Render the stretch of the material below from the line containing "You are a computer-use agent. Viewport: 1522px" through the line containing "tap(789, 587)" as a JSON list of strings, one string per line, with blank lines left out.

.....

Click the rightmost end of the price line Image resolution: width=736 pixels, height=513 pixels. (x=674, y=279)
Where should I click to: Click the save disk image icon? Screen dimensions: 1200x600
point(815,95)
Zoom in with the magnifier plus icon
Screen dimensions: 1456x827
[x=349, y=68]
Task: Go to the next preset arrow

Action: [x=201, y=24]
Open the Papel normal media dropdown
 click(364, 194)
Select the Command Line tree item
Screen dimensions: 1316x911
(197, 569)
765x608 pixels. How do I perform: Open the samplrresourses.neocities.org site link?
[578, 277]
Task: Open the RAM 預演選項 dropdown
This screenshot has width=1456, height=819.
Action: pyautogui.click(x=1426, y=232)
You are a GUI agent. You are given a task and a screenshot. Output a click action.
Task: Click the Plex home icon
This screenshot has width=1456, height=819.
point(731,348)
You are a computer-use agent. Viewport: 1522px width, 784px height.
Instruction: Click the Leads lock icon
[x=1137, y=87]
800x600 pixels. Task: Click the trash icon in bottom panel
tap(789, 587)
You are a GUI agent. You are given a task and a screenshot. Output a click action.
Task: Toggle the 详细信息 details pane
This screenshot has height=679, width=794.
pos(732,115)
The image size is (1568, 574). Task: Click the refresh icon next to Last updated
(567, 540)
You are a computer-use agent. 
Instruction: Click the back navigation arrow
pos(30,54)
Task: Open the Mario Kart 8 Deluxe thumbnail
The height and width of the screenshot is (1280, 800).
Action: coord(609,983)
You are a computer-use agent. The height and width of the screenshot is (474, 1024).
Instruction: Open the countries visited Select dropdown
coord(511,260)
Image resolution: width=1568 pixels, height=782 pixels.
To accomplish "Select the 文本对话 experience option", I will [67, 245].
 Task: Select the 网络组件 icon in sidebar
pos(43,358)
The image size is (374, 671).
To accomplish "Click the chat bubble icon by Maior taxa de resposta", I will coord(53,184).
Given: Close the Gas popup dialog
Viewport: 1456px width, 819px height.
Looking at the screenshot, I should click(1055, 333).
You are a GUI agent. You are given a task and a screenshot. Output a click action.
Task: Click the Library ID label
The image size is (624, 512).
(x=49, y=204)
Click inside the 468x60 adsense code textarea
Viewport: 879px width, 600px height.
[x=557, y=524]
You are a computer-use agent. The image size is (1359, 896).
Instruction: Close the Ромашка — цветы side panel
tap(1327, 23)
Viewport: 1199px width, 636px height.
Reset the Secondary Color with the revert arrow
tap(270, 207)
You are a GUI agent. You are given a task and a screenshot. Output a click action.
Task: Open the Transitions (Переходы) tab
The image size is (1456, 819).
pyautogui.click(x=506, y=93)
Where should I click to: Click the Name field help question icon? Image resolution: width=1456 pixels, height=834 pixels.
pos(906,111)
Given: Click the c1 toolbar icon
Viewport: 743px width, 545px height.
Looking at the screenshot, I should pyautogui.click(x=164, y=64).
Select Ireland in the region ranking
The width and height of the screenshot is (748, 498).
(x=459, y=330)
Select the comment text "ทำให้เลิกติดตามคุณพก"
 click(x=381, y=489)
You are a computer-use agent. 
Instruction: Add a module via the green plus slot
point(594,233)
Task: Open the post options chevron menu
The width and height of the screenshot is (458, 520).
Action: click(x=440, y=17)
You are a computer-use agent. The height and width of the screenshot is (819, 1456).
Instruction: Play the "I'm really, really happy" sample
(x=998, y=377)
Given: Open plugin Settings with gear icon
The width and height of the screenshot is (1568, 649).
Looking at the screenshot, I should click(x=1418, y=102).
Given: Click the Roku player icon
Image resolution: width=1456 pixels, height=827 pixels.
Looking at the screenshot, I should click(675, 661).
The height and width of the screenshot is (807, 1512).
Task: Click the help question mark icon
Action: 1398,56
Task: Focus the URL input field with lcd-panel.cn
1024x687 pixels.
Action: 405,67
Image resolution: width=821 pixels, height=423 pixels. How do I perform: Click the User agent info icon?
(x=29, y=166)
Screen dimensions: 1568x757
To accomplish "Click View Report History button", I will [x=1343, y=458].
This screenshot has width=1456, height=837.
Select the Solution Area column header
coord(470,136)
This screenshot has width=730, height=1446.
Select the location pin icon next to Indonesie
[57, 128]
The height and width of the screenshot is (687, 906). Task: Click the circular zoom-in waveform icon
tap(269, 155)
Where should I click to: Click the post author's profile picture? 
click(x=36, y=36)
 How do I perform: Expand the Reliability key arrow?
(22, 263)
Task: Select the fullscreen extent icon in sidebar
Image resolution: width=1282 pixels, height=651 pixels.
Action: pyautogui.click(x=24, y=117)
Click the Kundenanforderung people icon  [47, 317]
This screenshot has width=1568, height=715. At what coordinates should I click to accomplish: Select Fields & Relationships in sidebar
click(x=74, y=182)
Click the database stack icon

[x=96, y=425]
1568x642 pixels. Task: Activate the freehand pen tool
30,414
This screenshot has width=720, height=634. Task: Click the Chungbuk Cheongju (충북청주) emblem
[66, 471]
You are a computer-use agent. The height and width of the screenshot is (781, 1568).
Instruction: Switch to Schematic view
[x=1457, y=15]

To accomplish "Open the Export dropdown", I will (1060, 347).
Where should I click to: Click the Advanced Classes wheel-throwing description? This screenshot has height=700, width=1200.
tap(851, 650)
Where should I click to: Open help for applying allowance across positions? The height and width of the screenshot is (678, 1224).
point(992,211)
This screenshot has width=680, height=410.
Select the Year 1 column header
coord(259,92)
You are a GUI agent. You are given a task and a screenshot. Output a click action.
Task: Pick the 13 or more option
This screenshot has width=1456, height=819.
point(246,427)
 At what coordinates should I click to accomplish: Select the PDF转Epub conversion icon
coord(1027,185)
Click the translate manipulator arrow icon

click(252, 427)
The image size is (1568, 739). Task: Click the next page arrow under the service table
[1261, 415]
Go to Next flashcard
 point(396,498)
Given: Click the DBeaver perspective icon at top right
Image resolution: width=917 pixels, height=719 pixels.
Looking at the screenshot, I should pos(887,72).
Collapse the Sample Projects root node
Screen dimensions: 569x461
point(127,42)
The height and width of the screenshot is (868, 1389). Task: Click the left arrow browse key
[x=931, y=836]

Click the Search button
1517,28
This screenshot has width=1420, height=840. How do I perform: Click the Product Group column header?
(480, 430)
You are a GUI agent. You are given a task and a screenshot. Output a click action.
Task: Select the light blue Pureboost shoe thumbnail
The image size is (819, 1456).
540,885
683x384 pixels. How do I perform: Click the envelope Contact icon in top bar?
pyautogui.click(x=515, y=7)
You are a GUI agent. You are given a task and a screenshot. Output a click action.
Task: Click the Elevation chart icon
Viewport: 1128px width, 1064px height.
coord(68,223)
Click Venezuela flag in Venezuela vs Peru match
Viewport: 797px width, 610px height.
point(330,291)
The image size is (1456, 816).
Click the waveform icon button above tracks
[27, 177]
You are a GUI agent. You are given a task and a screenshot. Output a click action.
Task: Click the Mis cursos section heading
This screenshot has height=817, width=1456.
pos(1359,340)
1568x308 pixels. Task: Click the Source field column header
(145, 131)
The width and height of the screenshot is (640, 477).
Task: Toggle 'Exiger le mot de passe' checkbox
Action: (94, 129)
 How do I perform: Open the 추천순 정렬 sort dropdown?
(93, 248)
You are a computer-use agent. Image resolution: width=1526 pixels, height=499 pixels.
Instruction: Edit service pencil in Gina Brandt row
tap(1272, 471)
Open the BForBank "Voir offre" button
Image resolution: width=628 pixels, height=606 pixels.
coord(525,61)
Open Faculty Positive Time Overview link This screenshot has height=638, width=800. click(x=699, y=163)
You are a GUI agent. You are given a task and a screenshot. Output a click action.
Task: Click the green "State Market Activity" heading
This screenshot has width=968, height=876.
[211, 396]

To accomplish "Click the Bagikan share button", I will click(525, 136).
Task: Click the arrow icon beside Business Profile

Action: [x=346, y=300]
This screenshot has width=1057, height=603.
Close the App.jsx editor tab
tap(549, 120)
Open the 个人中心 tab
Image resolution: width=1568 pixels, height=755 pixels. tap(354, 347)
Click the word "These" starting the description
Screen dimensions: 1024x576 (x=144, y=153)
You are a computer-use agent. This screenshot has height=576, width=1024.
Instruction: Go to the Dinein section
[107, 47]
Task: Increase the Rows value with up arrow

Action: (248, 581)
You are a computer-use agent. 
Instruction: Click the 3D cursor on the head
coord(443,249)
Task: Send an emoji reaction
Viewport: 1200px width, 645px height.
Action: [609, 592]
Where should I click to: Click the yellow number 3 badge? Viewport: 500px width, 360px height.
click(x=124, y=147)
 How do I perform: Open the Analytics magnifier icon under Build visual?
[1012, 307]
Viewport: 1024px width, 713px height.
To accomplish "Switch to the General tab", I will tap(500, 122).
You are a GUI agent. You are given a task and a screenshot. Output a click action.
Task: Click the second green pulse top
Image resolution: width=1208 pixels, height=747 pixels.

.....

▶ _Written answer_
[
  "You are a computer-use agent. Viewport: 1522px width, 784px height.",
  "Instruction: Click the Leads lock icon",
  "[x=1137, y=87]",
  "800x600 pixels. Task: Click the trash icon in bottom panel",
  "tap(789, 587)"
]